Now authorities must ensure that Amalilio’s prosecution on charges of perpetrating a pyra-miding scam does not take an eternity, even if he is supposed to have swindled about 15,000 investors. In the months when Amalilio was in hiding, employees and offices of his investment company in the Visayas and Mindanao were attacked, with victims of his Ponzi scheme believed to be the culprits. Only speedy justice will prevent more violent attacks as Amalilio’s trial gets underway.
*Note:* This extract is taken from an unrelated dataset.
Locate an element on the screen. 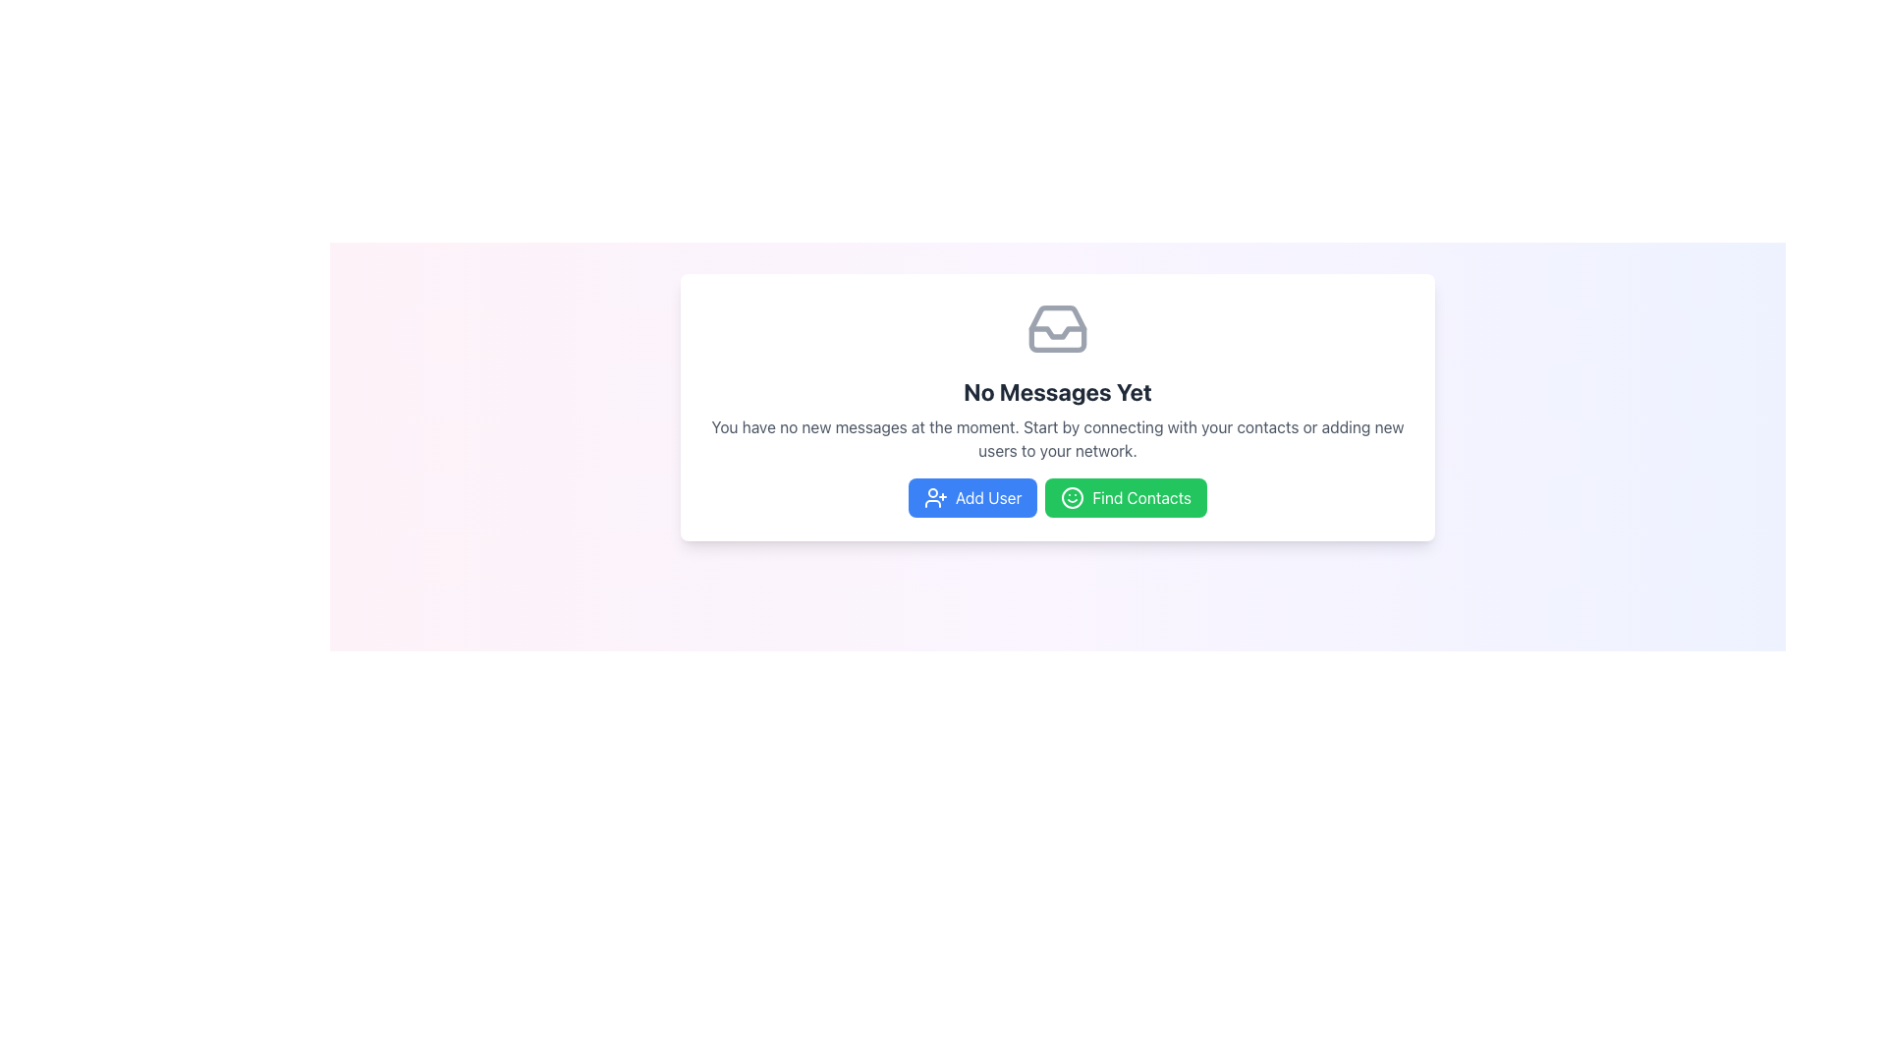 This screenshot has height=1061, width=1886. the Graphic Circle that forms the base structure of the smiley face icon located in the top-left corner of the main card element containing the text 'No Messages Yet' is located at coordinates (1072, 496).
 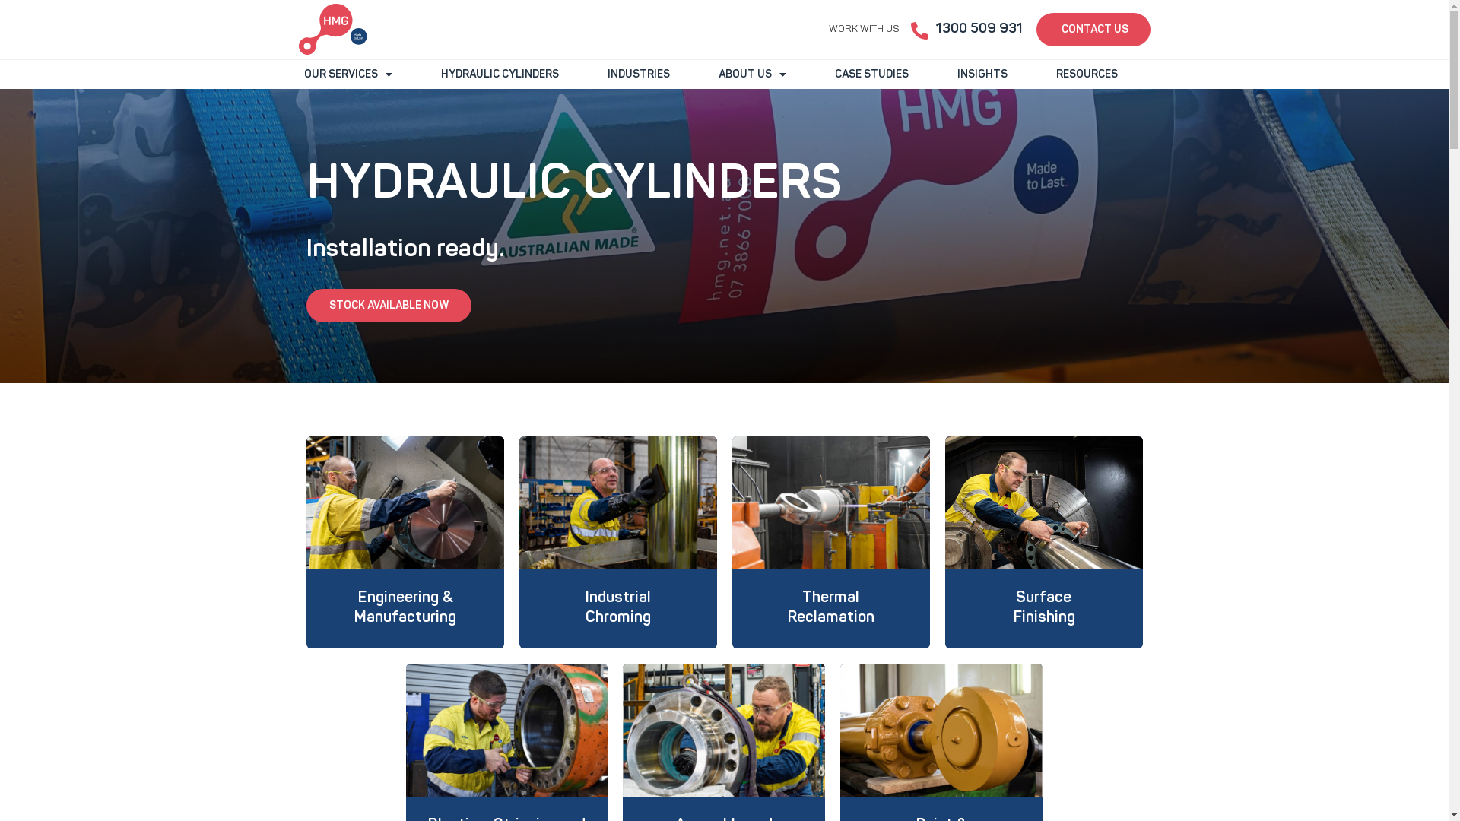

There have been other pyramid scams in the country in the past years, but the swindling scheme persists. Authorities have noted the difficulty of stopping people from being lured by the prospect of a large return on investment within a short period, despite numerous warnings about financial schemes whose promised returns are way higher than what any bank can offer.
The best way to discourage the scheme is to ensure the punishment of the perpetrators, including the people who allow themselves to be used in the initial stages of the scam, when early investors do make a large profit. In Amalilio’s case, at least one local government official has been tagged by investors as an endorser of the scheme. Investigators must go after these individuals as aggressively as they have gone after Amalilio and his company’s executives.
This is a confidence scheme, and much depends on the credibility of the initial endorsers. Those who allow themselves to be used as bait for a criminal undertaking must be made to face the consequences.